Kuzmins' main argument was that this was simply error correction. The problem is that the court's typical response to that argument is, "Yeah, we don't do error correction, but as long as we're here, we might as well correct some error." We're not even going to handicap this one. The only good news for Tate is that the 8th District didn't address any of his other assignments of error, so the case will go back for that.
You know things are getting bad when for the second week in a row the only win for defendants in the 8th District's cases is getting driving privileges to work.
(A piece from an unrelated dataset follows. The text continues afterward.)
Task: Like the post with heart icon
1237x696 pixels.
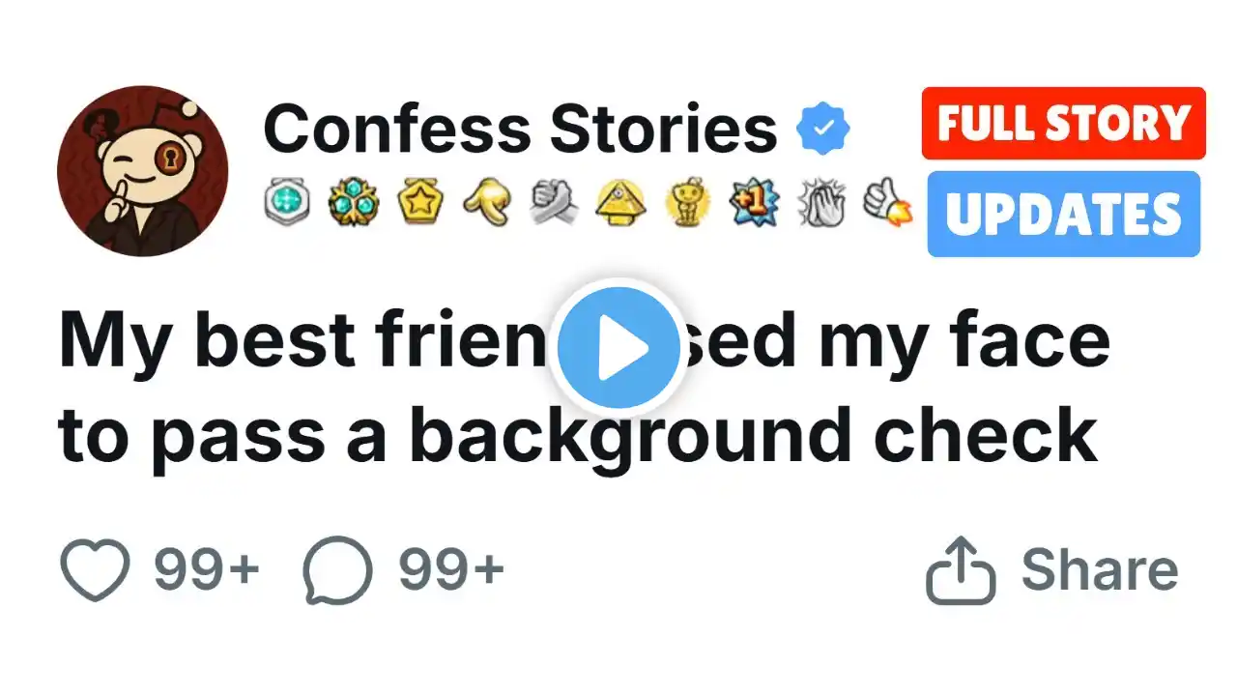Action: [95, 570]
The W comes in State v. Semenchuk. Semenchuk was convicted in 2007 for drunk driving, emphasis on "drunk": the police found Semenchuk driving in circles in a parking lot, with his pants pulled down after having urinated on himself, and determined he was too intoxicated to take the field sobriety tests. He was given a lifetime drivers suspension, but applied for occupational driving privileges seven years later. The statute specifies that one can seek "modification or termination" of a lifetime ban, but only after 15 years, so the judge denies it. But earlier this year in State v. Manocchio the Supreme Court held that a grant of limited privileges wasn't a "modification" within the meaning of the statute, so Semenchuk is able to drive to work, and we can only hope that they have bathrooms on his job site.
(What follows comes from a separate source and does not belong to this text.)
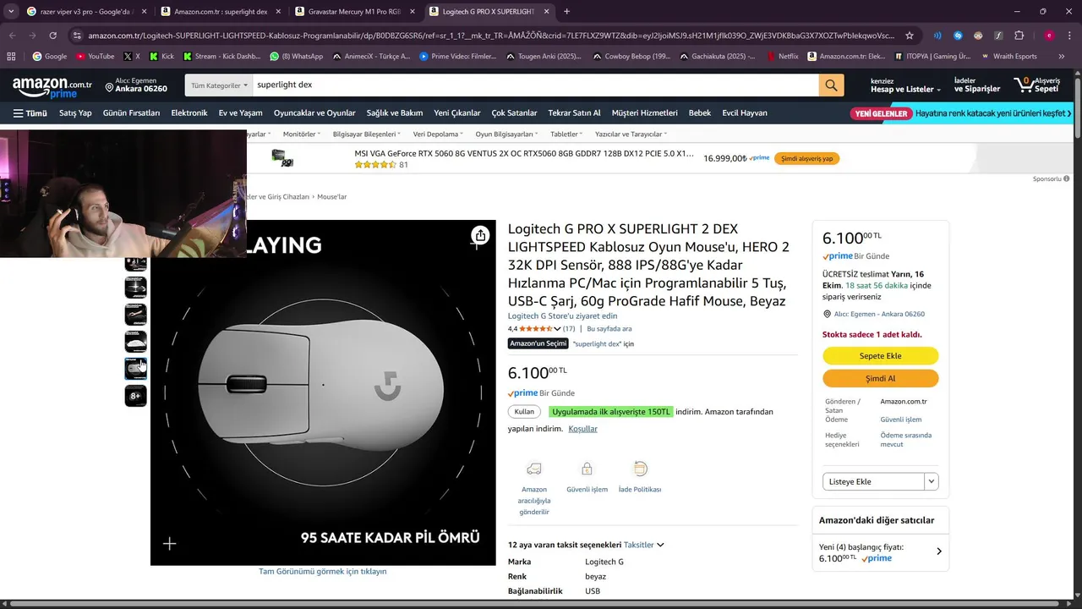This screenshot has width=1082, height=609.
Task: Open Günün Fırsatları in navigation bar
Action: coord(131,113)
If you're still crying in your beer because your March Madness bracket cratered - the ones in Warren Buffett's $1 billion challenge didn't even get out of the first round - cheer up. You've got a chance to recoup your losses with SCOTUSblog's Supreme Court challenge: picking the right outcome in six upcoming Supreme Court decisions. Be forewarned: only one criminal case in the six, with the others pertaining to patents, copyright restrictions, and one "involving post-judgment discovery and the Foreign Sovereign Immunities Act of 1976." (Time out while you try to temper your enthusiasm.) My picks on those would be dictated by coin flips, because I'd rather pluck out my eyeballs than (a) read up about those cases, or (b) go back to law school, which seems to be the requirement for entering the challenge. You also have to predict whether the Court will grant cert in six other cases, and at least four of those - two dealing with the 6th Amendment, one with the 4th, and one with the 2nd - look vastly more interesting. Maybe they'll take in one of those cases and I can write about that, instead of making up stuff about basketball tournaments.
The Toledo police arrested Brian Hoffman on a misdemeanor warrant. In doing so, they discovered evidence linking him to a murder. They got a warrant, and found more evidence.
So far, so good. But there's a problem. The misdemeanor warrant was "issued" by the clerk of courts. There's case law that says a clerk can be the "neutral, detached magistrate" contemplated by the 4th Amendment, but he's still required to make a determination of probable cause. He can't simply rubberstamp a warrant that says no more than that the police officer believes that the defendant committed a particular crime. That's exactly what happened with the misdemeanor warrant in Hoffman's case.
So on Tuesday, everybody got together for oral argument in the Ohio Supreme Court to decide if there was anything wrong with that.